Drittens: Einige Menschen dürfen bestimmte Impfungen nicht erhalten – etwa wegen Immunschwäche. Dazu gehören Patienten mit Krebs, Organtransplantationen oder anderen Erkrankungen. Auch Menschen mit geschwächtem Immunsystem entwickeln oft keinen ausreichenden Schutz. Sie verlassen sich darauf, dass ihr Umfeld durch Impfung Infektionen verhindert.
Schwangere sind besonders schutzbedürftig
Schwangere dürfen keine Lebendimpfstoffe wie MMR erhalten. Doch gerade Röteln sind für Ungeborene sehr gefährlich. Infektionen können zu Fehlgeburten, Totgeburten oder schweren Schäden führen – bekannt als kongenitales Rötelnsyndrom. Dieses kann zu Herzfehlern, geistiger Behinderung, Taubheit, Lungen- oder Leberproblemen sowie Augenschäden führen.

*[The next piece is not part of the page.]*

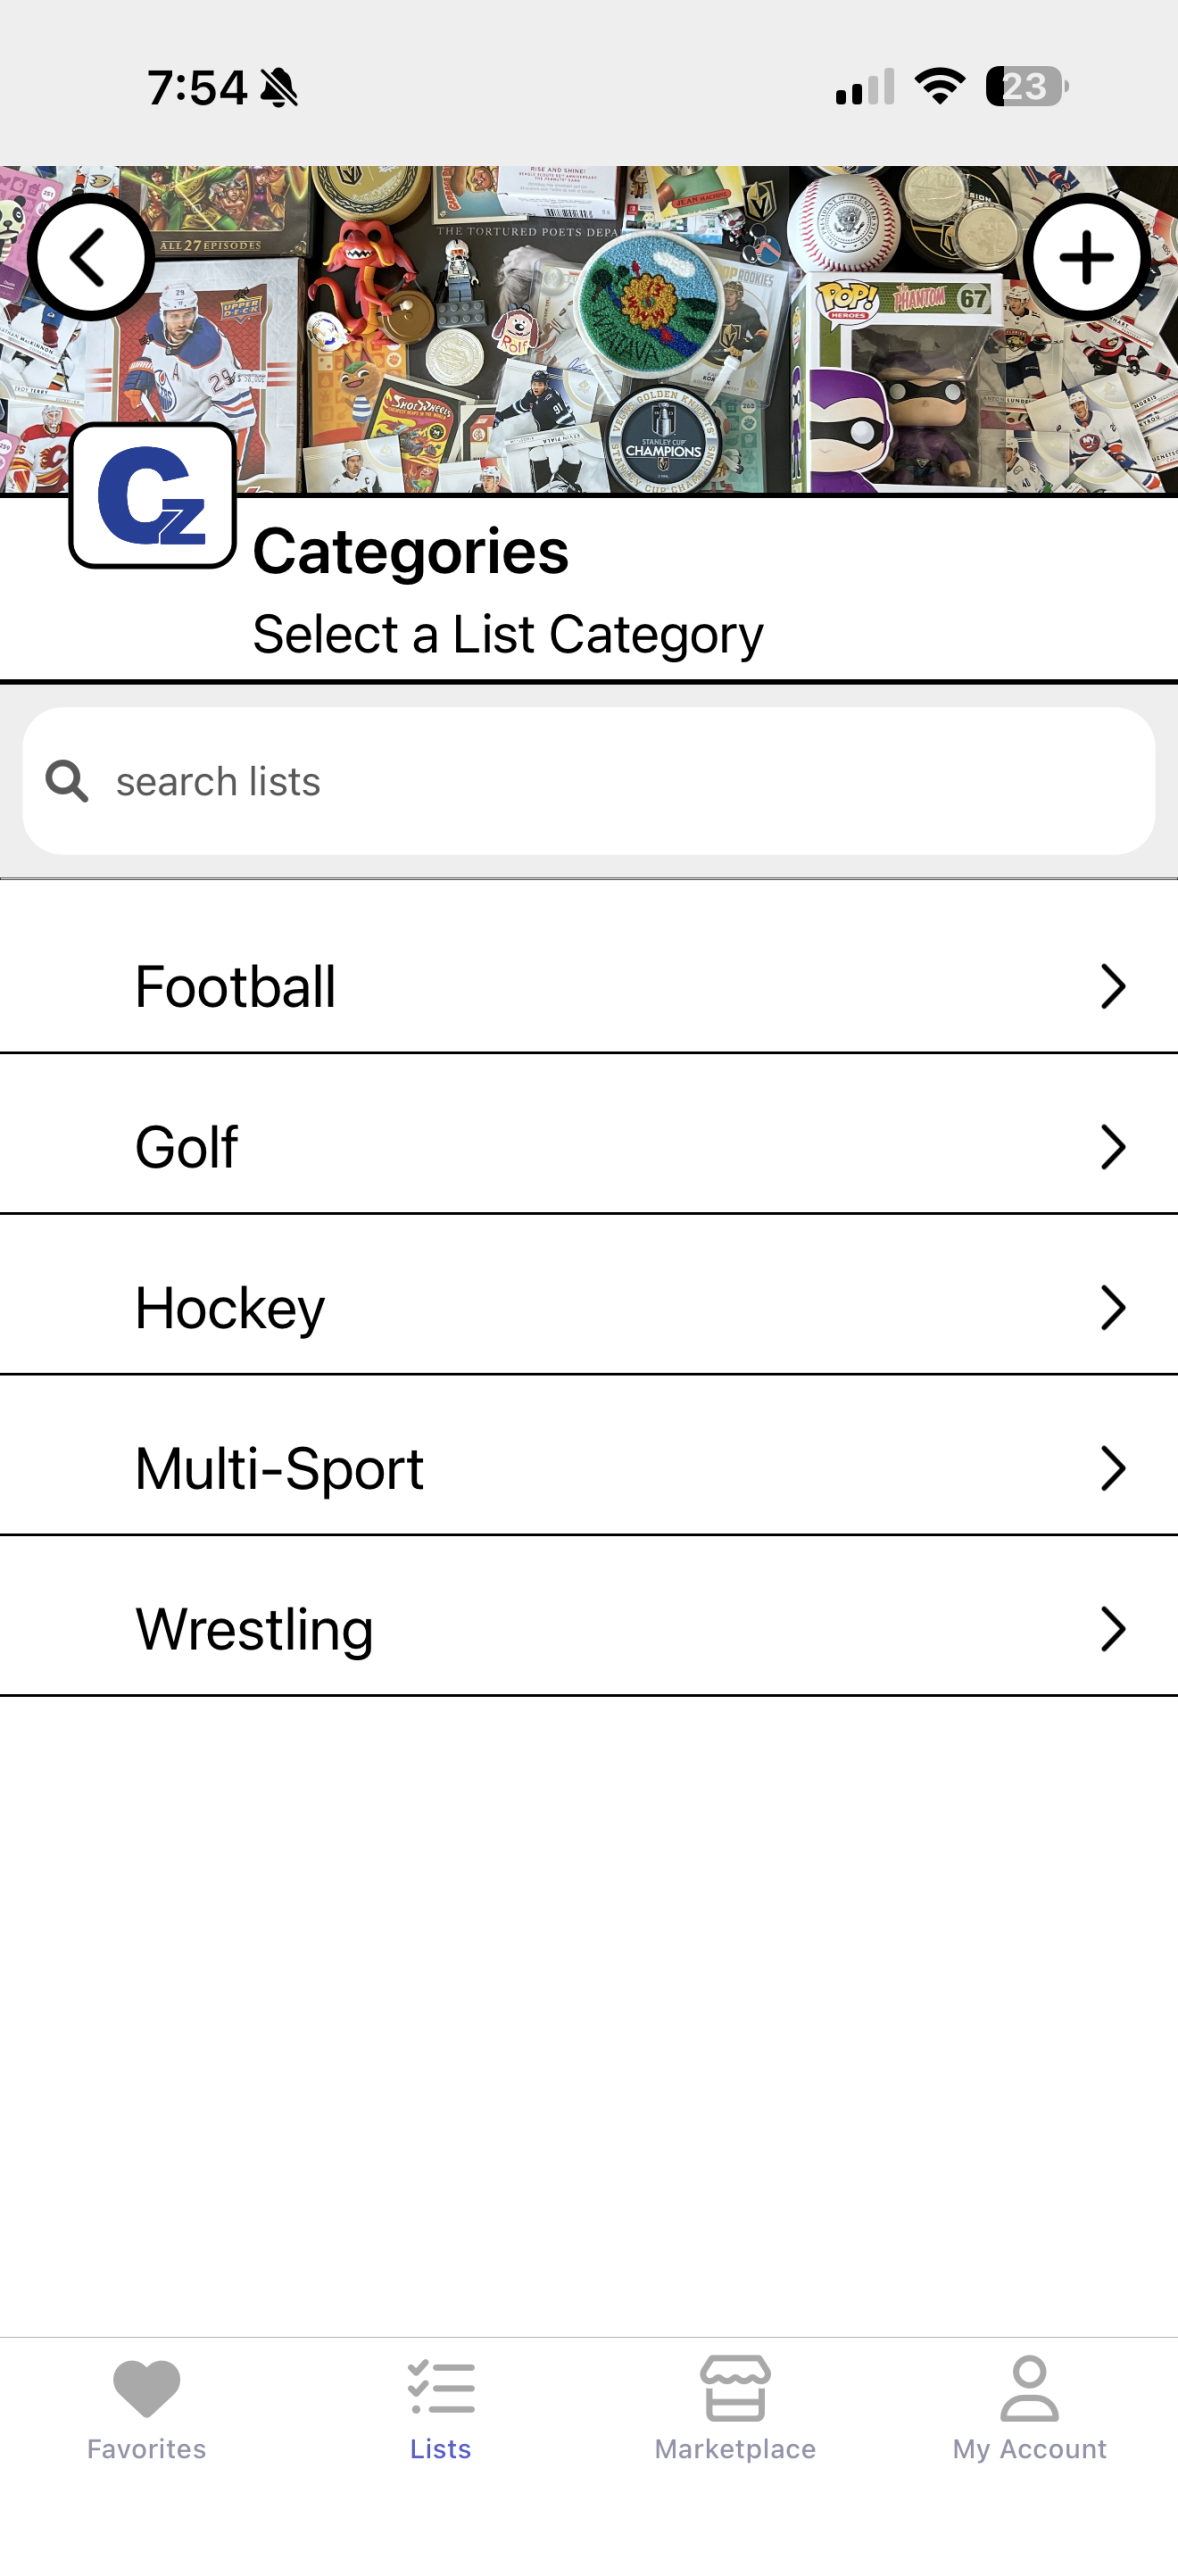Tap the plus add button
Screen dimensions: 1178x2560
tap(1086, 257)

Laut Weltgesundheitsorganisation wurden früher bis zu vier von 1.000 Babys mit dieser Erkrankung geboren. Röteln sind weltweit die häufigste Ursache vermeidbarer Geburtsfehler.
Auch die Impfung gegen Windpocken fällt in diese Kategorie. Deshalb sollte der Impfschutz idealerweise bereits vor einer Schwangerschaft bestehen. Gleichzeitig können auch andere durch ihre Impfung das Risiko für Schwangere senken.

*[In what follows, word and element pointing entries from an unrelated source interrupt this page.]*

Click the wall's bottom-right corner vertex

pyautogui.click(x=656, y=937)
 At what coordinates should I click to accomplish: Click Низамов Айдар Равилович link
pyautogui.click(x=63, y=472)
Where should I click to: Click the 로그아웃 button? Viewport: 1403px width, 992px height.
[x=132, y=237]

Gefährdete Gruppen brauchen unseren Schutz
Laut Dr. Wen existieren drei besonders gefährdete Gruppen.
Erstens: Neugeborene. Sie sind zu jung für Impfungen und sehr empfindlich. Was für Erwachsene harmlos ist, kann für Säuglinge lebensbedrohlich sein.
Zweitens: Immungeschwächte Menschen. Dazu gehören Krebspatienten, Menschen nach Organtransplantationen und Personen mit chronischen Erkrankungen. Diese Menschen haben ein erhöhtes Risiko für schwere Verläufe und können oft selbst nicht ausreichend geimpft werden.

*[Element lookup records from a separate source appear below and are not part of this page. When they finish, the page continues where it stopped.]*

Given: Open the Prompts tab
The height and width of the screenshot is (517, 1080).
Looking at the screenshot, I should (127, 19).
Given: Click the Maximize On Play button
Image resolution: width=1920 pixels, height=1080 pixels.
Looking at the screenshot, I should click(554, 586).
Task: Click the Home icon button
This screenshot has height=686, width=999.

Drittens: Ältere Menschen. Ihr Alter und mögliche Vorerkrankungen erhöhen das Risiko schwerer Erkrankungen. Zudem nimmt der Impfschutz im Alter ab. Eine niedrige Impfrate in der Bevölkerung kann für sie gefährlich werden.
Vorsorge verhindert neue Epidemien
Jede Person sollte ihren Impfstatus regelmäßig mit dem Hausarzt klären. Eltern sollten dies für ihre Kinder beim Kinderarzt tun. Auch Erwachsene sollten auf ihren Impfschutz achten.
So schützt man sich selbst und erkennt, ob Auffrischungsimpfungen nötig sind oder ob bestimmte Impfungen nicht möglich sind – etwa aus gesundheitlichen Gründen. In solchen Fällen helfen gezielte Schutzmaßnahmen.
Doch es geht um mehr als Selbstschutz. Herdenimmunität funktioniert nur, wenn möglichst viele mitmachen. Wer sich impfen lässt, schützt auch jene, die nicht geimpft werden dürfen – und rettet im Ernstfall Leben.